*** Opening of Recorded information ***

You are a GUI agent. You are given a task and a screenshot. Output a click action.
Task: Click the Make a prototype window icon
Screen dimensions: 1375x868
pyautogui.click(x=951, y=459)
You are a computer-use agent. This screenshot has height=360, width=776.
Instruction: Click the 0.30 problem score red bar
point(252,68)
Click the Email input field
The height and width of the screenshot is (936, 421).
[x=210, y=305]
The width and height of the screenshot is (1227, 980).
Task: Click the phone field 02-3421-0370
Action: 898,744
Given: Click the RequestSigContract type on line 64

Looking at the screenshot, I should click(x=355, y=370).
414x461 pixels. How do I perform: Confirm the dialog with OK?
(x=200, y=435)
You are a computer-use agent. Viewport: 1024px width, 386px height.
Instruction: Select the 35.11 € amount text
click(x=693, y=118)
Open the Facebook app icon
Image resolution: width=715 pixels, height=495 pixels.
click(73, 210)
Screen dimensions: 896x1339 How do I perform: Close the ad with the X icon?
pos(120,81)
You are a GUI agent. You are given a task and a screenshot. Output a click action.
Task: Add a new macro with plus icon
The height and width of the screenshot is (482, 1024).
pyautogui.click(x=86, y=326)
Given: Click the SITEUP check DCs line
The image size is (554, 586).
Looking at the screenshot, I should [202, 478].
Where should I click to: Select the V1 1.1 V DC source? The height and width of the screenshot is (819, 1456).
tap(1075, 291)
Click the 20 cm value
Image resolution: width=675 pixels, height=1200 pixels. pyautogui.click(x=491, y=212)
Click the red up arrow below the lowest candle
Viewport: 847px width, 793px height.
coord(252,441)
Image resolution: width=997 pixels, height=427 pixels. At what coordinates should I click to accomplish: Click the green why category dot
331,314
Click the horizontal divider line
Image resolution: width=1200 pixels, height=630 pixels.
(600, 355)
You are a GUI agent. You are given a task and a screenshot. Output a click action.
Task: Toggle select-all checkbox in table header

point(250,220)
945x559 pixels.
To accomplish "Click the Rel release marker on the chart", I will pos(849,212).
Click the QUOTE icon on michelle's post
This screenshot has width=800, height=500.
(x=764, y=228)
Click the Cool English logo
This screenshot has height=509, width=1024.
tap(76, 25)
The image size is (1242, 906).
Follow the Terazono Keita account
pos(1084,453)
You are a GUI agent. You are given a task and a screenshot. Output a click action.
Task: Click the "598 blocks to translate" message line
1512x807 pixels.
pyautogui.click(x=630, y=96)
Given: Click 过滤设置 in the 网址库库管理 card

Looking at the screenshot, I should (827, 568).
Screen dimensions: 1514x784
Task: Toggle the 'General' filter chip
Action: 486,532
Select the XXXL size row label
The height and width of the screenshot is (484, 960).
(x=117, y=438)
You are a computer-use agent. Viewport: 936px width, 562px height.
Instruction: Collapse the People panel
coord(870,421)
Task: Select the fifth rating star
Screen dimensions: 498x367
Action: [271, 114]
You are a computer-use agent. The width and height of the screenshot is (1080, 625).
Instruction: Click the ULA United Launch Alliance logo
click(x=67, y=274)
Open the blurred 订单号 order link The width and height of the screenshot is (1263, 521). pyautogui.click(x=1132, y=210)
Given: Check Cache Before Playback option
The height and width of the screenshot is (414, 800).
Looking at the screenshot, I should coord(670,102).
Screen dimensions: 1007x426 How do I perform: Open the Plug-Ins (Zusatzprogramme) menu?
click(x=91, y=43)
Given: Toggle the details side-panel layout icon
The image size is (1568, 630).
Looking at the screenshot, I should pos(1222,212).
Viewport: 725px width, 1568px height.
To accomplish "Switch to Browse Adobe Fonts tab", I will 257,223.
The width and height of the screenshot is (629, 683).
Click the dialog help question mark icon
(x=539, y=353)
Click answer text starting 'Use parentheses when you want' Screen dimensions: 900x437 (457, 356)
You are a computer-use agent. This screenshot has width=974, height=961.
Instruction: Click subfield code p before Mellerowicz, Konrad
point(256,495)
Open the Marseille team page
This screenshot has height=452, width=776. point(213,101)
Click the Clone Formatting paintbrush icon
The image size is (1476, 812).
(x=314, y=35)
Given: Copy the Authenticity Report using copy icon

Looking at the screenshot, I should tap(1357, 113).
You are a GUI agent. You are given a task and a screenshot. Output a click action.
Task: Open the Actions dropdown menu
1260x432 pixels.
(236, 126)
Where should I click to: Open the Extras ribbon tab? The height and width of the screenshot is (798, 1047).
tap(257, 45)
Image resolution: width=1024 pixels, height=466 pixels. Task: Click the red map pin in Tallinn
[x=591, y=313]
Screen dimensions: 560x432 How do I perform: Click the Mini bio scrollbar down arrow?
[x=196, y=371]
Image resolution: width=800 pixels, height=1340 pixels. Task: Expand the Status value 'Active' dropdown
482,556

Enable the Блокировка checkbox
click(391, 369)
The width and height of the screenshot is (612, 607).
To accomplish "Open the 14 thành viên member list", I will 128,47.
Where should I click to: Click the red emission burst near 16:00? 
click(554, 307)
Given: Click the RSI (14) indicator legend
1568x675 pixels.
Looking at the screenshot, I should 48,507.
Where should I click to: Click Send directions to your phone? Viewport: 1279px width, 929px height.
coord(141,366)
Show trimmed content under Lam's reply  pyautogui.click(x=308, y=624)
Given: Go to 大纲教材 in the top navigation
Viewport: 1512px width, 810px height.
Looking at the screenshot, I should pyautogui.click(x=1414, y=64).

*** Close of Recorded information ***

_Exercise_.
Nothing is to be left out, and every entry is to be transcribed exactly.

_The answer_.
You are a GUI agent. You are given a task and a screenshot. Output a click action.
Task: Click the Make a prototype window icon
Screen dimensions: 1375x868
pyautogui.click(x=951, y=459)
You are a computer-use agent. This screenshot has height=360, width=776.
Instruction: Click the 0.30 problem score red bar
point(252,68)
Click the Email input field
The height and width of the screenshot is (936, 421).
[x=210, y=305]
The width and height of the screenshot is (1227, 980).
Task: Click the phone field 02-3421-0370
Action: 898,744
Given: Click the RequestSigContract type on line 64

Looking at the screenshot, I should click(x=355, y=370).
414x461 pixels. How do I perform: Confirm the dialog with OK?
(x=200, y=435)
You are a computer-use agent. Viewport: 1024px width, 386px height.
Instruction: Select the 35.11 € amount text
click(x=693, y=118)
Open the Facebook app icon
Image resolution: width=715 pixels, height=495 pixels.
click(73, 210)
Screen dimensions: 896x1339 How do I perform: Close the ad with the X icon?
pos(120,81)
You are a GUI agent. You are given a task and a screenshot. Output a click action.
Task: Add a new macro with plus icon
The height and width of the screenshot is (482, 1024).
pyautogui.click(x=86, y=326)
Given: Click the SITEUP check DCs line
The image size is (554, 586).
Looking at the screenshot, I should [202, 478].
Where should I click to: Select the V1 1.1 V DC source? The height and width of the screenshot is (819, 1456).
tap(1075, 291)
Click the 20 cm value
Image resolution: width=675 pixels, height=1200 pixels. pyautogui.click(x=491, y=212)
Click the red up arrow below the lowest candle
Viewport: 847px width, 793px height.
coord(252,441)
Image resolution: width=997 pixels, height=427 pixels. At what coordinates should I click to accomplish: Click the green why category dot
331,314
Click the horizontal divider line
Image resolution: width=1200 pixels, height=630 pixels.
(600, 355)
You are a GUI agent. You are given a task and a screenshot. Output a click action.
Task: Toggle select-all checkbox in table header

point(250,220)
945x559 pixels.
To accomplish "Click the Rel release marker on the chart", I will pos(849,212).
Click the QUOTE icon on michelle's post
This screenshot has width=800, height=500.
(x=764, y=228)
Click the Cool English logo
This screenshot has height=509, width=1024.
tap(76, 25)
The image size is (1242, 906).
Follow the Terazono Keita account
pos(1084,453)
You are a GUI agent. You are given a task and a screenshot. Output a click action.
Task: Click the "598 blocks to translate" message line
1512x807 pixels.
pyautogui.click(x=630, y=96)
Given: Click 过滤设置 in the 网址库库管理 card

Looking at the screenshot, I should (827, 568).
Screen dimensions: 1514x784
Task: Toggle the 'General' filter chip
Action: 486,532
Select the XXXL size row label
The height and width of the screenshot is (484, 960).
(x=117, y=438)
You are a computer-use agent. Viewport: 936px width, 562px height.
Instruction: Collapse the People panel
coord(870,421)
Task: Select the fifth rating star
Screen dimensions: 498x367
Action: [271, 114]
You are a computer-use agent. The width and height of the screenshot is (1080, 625).
Instruction: Click the ULA United Launch Alliance logo
click(x=67, y=274)
Open the blurred 订单号 order link The width and height of the screenshot is (1263, 521). pyautogui.click(x=1132, y=210)
Given: Check Cache Before Playback option
The height and width of the screenshot is (414, 800).
Looking at the screenshot, I should coord(670,102).
Screen dimensions: 1007x426 How do I perform: Open the Plug-Ins (Zusatzprogramme) menu?
click(x=91, y=43)
Given: Toggle the details side-panel layout icon
The image size is (1568, 630).
Looking at the screenshot, I should pos(1222,212).
Viewport: 725px width, 1568px height.
To accomplish "Switch to Browse Adobe Fonts tab", I will 257,223.
The width and height of the screenshot is (629, 683).
Click the dialog help question mark icon
(x=539, y=353)
Click answer text starting 'Use parentheses when you want' Screen dimensions: 900x437 (457, 356)
You are a computer-use agent. This screenshot has width=974, height=961.
Instruction: Click subfield code p before Mellerowicz, Konrad
point(256,495)
Open the Marseille team page
This screenshot has height=452, width=776. point(213,101)
Click the Clone Formatting paintbrush icon
The image size is (1476, 812).
(x=314, y=35)
Given: Copy the Authenticity Report using copy icon

Looking at the screenshot, I should tap(1357, 113).
You are a GUI agent. You are given a task and a screenshot. Output a click action.
Task: Open the Actions dropdown menu
1260x432 pixels.
(236, 126)
Where should I click to: Open the Extras ribbon tab? The height and width of the screenshot is (798, 1047).
tap(257, 45)
Image resolution: width=1024 pixels, height=466 pixels. Task: Click the red map pin in Tallinn
[x=591, y=313]
Screen dimensions: 560x432 How do I perform: Click the Mini bio scrollbar down arrow?
[x=196, y=371]
Image resolution: width=800 pixels, height=1340 pixels. Task: Expand the Status value 'Active' dropdown
482,556

Enable the Блокировка checkbox
click(391, 369)
The width and height of the screenshot is (612, 607).
To accomplish "Open the 14 thành viên member list", I will 128,47.
Where should I click to: Click the red emission burst near 16:00? 
click(554, 307)
Given: Click the RSI (14) indicator legend
1568x675 pixels.
Looking at the screenshot, I should 48,507.
Where should I click to: Click Send directions to your phone? Viewport: 1279px width, 929px height.
coord(141,366)
Show trimmed content under Lam's reply  pyautogui.click(x=308, y=624)
Given: Go to 大纲教材 in the top navigation
Viewport: 1512px width, 810px height.
Looking at the screenshot, I should pyautogui.click(x=1414, y=64).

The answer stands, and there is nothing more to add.